== RECORDS FOR THIS EXERCISE ==

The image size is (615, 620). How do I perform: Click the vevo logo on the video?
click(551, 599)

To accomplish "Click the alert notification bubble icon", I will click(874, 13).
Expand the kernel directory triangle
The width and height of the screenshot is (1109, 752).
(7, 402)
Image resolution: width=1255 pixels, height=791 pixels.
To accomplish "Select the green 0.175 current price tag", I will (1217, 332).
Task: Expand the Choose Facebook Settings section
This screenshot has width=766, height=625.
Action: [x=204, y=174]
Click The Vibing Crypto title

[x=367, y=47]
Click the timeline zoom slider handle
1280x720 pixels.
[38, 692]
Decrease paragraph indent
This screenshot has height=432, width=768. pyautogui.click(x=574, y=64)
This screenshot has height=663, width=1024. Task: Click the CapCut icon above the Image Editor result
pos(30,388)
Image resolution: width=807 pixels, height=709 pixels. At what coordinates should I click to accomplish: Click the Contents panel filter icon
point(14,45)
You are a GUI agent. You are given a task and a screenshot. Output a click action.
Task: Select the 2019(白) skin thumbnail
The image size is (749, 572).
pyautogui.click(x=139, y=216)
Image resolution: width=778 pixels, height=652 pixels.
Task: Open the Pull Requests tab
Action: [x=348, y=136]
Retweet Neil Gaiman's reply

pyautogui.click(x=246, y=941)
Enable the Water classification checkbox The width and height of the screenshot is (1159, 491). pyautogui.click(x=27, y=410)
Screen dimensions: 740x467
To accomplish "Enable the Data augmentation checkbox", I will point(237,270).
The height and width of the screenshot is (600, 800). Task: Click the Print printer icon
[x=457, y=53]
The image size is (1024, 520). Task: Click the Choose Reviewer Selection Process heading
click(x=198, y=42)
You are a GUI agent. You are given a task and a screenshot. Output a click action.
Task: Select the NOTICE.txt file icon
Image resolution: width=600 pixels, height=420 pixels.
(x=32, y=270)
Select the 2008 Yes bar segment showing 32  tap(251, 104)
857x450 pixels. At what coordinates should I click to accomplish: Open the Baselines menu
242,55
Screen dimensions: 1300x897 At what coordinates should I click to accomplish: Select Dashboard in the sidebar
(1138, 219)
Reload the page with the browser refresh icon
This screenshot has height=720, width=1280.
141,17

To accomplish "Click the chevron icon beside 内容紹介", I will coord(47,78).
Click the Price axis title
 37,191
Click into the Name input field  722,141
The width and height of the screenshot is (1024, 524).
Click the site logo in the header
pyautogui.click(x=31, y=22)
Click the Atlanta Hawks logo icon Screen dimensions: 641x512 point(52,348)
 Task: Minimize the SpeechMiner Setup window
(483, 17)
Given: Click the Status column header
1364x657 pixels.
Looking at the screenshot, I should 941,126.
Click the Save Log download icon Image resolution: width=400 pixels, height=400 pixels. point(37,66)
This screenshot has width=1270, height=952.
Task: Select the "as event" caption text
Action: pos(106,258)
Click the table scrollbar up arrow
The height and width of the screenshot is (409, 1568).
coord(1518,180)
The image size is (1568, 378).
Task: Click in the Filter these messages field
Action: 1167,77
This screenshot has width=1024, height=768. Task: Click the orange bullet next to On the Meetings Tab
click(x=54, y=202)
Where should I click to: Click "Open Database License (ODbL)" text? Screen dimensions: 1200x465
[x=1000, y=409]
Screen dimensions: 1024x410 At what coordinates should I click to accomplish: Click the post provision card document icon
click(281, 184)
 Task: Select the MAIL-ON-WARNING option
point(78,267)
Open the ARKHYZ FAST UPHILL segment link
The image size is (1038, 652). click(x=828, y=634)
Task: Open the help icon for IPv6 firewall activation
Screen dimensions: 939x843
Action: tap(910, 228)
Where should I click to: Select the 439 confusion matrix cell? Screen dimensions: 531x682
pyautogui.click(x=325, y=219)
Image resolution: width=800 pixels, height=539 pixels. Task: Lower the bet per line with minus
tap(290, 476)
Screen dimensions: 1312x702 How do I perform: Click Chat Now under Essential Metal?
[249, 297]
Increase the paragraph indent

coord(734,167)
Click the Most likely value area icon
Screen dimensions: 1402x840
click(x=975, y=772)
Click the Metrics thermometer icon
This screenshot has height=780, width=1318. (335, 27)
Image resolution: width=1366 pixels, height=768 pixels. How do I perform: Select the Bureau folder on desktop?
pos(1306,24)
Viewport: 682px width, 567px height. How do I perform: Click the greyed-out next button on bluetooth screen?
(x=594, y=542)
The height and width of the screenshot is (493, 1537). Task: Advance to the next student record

===

DESCRIPTION OF THE TASK: Wherever the string "checkbox" occurs in the data, copy the line that holds it.

OUTPUT OF THE TASK:
Enable the Water classification checkbox The width and height of the screenshot is (1159, 491). pyautogui.click(x=27, y=410)
To accomplish "Enable the Data augmentation checkbox", I will point(237,270).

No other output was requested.